It’s hard to believe, but more than a quarter century has passed since Nik Sheehan made the first Canadian documentary response to the AIDS epidemic, No Sad Songs.
In fact, his landmark 1985 film is one of the first documentaries anywhere to grapple with the disease and its impact. And it’s an intimate, unblinking recording of the Toronto queer community’s brave response to the burgeoning epidemic.
What’s perhaps most striking about watching the film now is the way it managed to pull together so many different approaches to the emerging epidemic. It employs some standard formal documentary techniques — talking heads, voiceover narration conveying the cold hard stats, and an array of experts — along with performance artists doing their shtick in response to a community’s grief and loss.
But looking back, Sheehan says what hits him now is the irony inherent in the film’s title. Calling it No Sad Songs was a way for the unofficial protagonist, Jim Black, to effectively reject the victim tag so often attached by the mainstream media to people living with AIDS.
“But of course, it was terribly, horribly sad,” says Sheehan now. “There was no way of getting around it.”
No Sad Songs was hatched after Sheehan got a call from the AIDS Committee of Toronto’s Kevin Orr, who said the organization had $20,000 in grant money that had to be used for an educational audiovisual project soon — or be returned.
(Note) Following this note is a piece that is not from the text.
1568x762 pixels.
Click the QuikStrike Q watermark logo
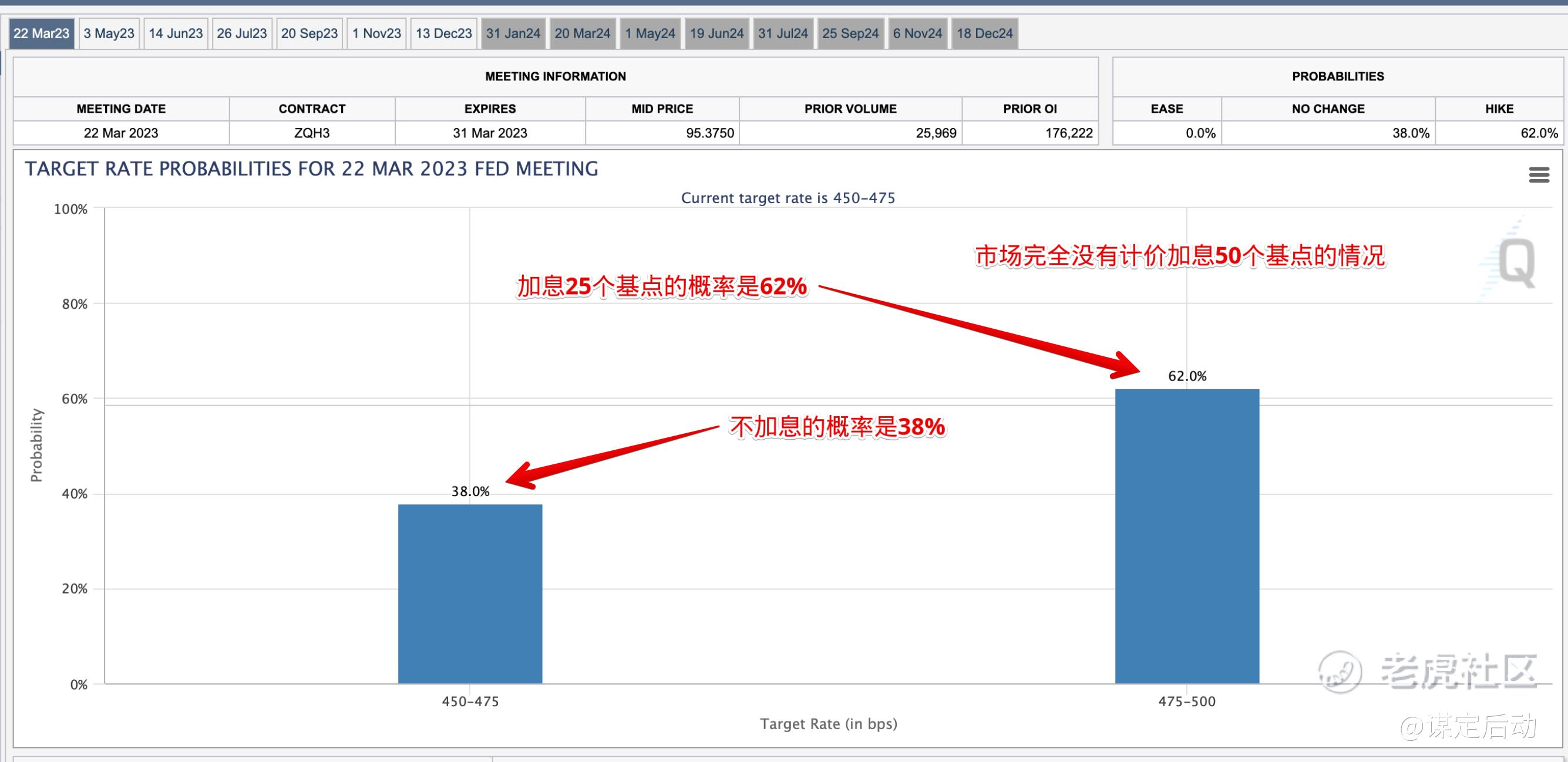tap(1516, 263)
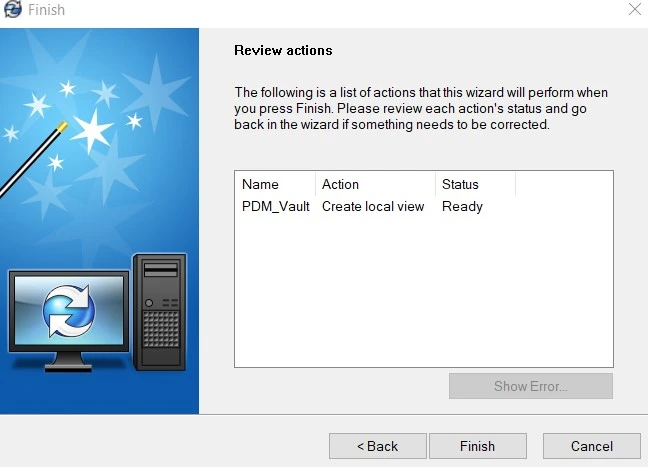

The question he had for Sheehan was, “Can you make a documentary for $20,000?” Sheehan got on board immediately.
Sheehan’s strong approach kicks in as soon as No Sad Songs opens. And the strategies he used would prove incredibly prophetic.
There are defiant characters who refuse to be victimized; statements from the worried well; a clear effort to show that gay men are indeed not anti-family, but intrinsic parts of family units (this was crucial at a time when “family values” simply meant homophobia); and there are doctors and healthcare workers struggling to learn about, and cope with, the beginnings of something everyone knew would eventually get worse.
Incredibly, Sheehan avoided the trap so many media types would fall into in coming years: he never de-gayed his subject.
Essential to the success of No Sad Songs are the affectionate recordings and performance art pieces by David Roche, Henry van Rijk, David MacLean and David Sereda.
However, when I’ve shown this doc to my Concordia University queer cinema class, students have often suggested that some of the agitprop performance art is perhaps a bit hokey.
I always argue that Sheehan’s very recording of it — even if it’s occasionally clumsy — is crucial. He shows us the raw, emotional and immediate response of gay artists to the brutal onslaught at the dawn of AIDS and HIV.
Sheehan also takes us into editorial-board meetings at The Body Politic, where advocacy journalists at the legendary magazine hashed out sane responses to the epidemic.
Sheehan premiered the film at the Toronto International Film Festival in 1985. He still recalls a cocktail party at which he met a critic from the Toronto Star who asked him what his film was about. “When I told him I’d made the film on AIDS, he literally turned and ran away,” Sheehan recalls. “There was so much panic and misunderstanding about it in those days.”
Sheehan says the saddest songs came for him in the aftermath of the 1985 release. “My friends began to get sick,” he says. “Not only was the disease stigmatized, but a death from AIDS is one of the most revolting deaths imaginable. I remember one of my former boyfriends covered in Kaposi’s sarcoma lesions. It was horrific.”
Worse still, Sheehan recalls, “when someone would get sick, friends would just disappear. They didn’t want to be reminded of it.
“The cruelty of this disease was breathtaking.”